• **CONJUNTO DE TAREFAS**:
1 > Segundo o texto sobre o bairro de San Kiu, a que deve o bairro da Ponte Nova o seu nome?
2 > Extraia do texto sobre o bairro de San Kiu, sem qualquer alteração, o trecho que começa em "San Kiu (新桥) encontra-se" e termina em "em San Kiu.".

═════ TEXTO DE ORIGEM ═════

O antigo bairro de San Kiu

O bairro da Ponte Nova, ou San Kiu (新桥) em chinês, deve o seu nome a uma ponte de pedra construída para substituir a de bambu. Nasceu como povoação desordenada que servia de base às embarcações do Porto Interior, e passou por inúmeras obras, que incluíram a demolição de barracas e o realojamento dos moradores em casas com melhores condições sanitárias. É hoje um dos bairros mais dinâmicos da península, com mais de 40 mil habitantes

 

Rotunda dos 3 Candeeiros

 

Texto e Fotos José Simões Morais

 

San Kiu (新桥) encontra-se a Oeste da parte Norte da península de Macau, numa zona de depressão limitada pelas margens de um dos ramais do Rio Oeste e as Colinas de S. Miguel e de Mong Há. Situado na freguesia de S. António, o bairro de San Kiu, que significa Ponte Nova, tem por centro o Largo da Cordoaria e os seus limites encontram-se na Rua de João de Araújo, partes da rua e estrada de Coelho do Amaral e das avenidas de Horta e Costa e do Almirante Lacerda. Entre estas duas últimas avenidas e a Estrada de Coelho do Amaral, assim como a Rua de Brás da Rosa, existia a pequena povoação ribeirinha de Sá Kong, que perdeu a sua identidade ao ser inserida em San Kiu.

═════ INFORMAÇÃO FORNECIDA ═════

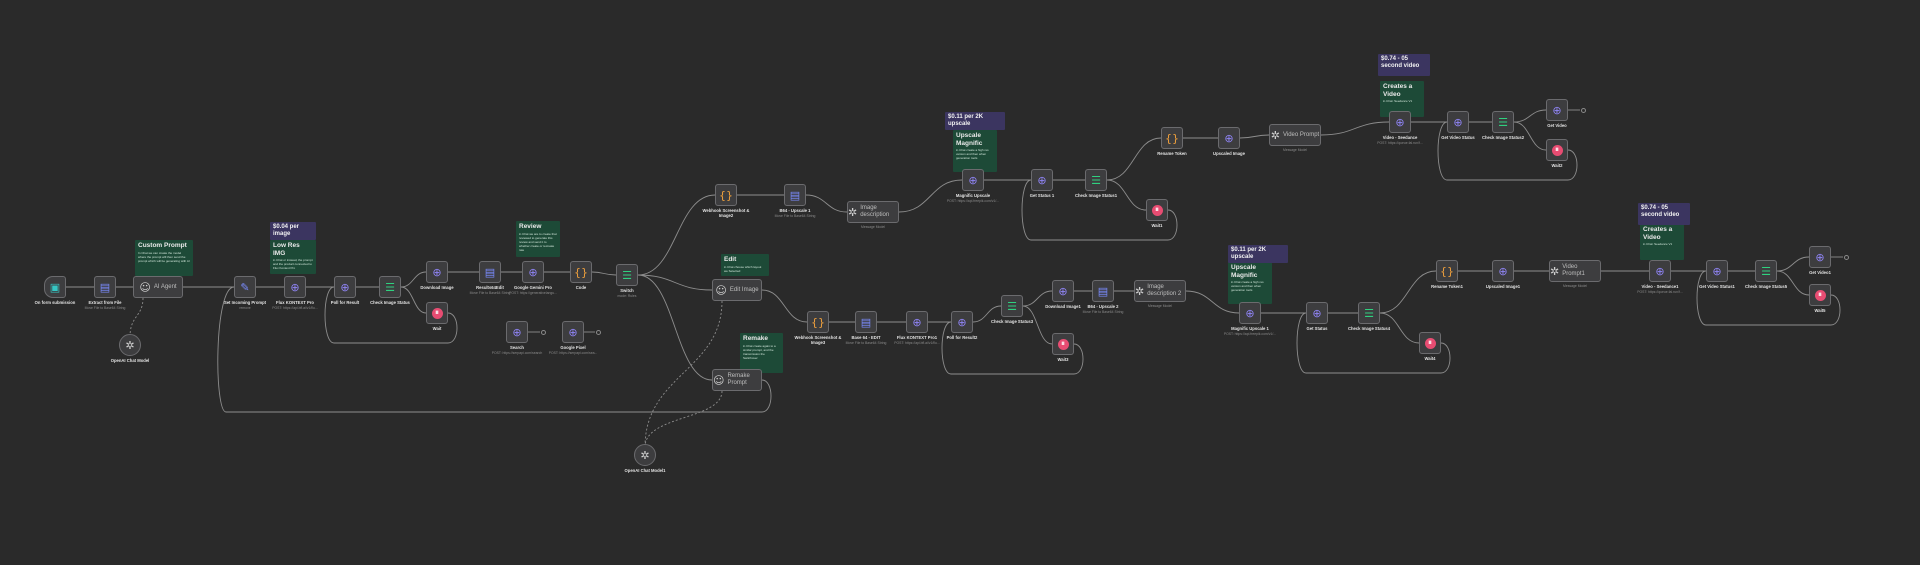 The height and width of the screenshot is (565, 1920). Describe the element at coordinates (245, 287) in the screenshot. I see `node-setprompt: ✎` at that location.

═════

• **RESULTADOS DO EXERCÍCIO**:
1 > A uma ponte de pedra construída para substituir a de bambu.

2 >
San Kiu (新桥) encontra-se a Oeste da parte Norte da península de Macau, numa zona de depressão limitada pelas margens de um dos ramais do Rio Oeste e as Colinas de S. Miguel e de Mong Há. Situado na freguesia de S. António, o bairro de San Kiu, que significa Ponte Nova, tem por centro o Largo da Cordoaria e os seus limites encontram-se na Rua de João de Araújo, partes da rua e estrada de Coelho do Amaral e das avenidas de Horta e Costa e do Almirante Lacerda. Entre estas duas últimas avenidas e a Estrada de Coelho do Amaral, assim como a Rua de Brás da Rosa, existia a pequena povoação ribeirinha de Sá Kong, que perdeu a sua identidade ao ser inserida em San Kiu.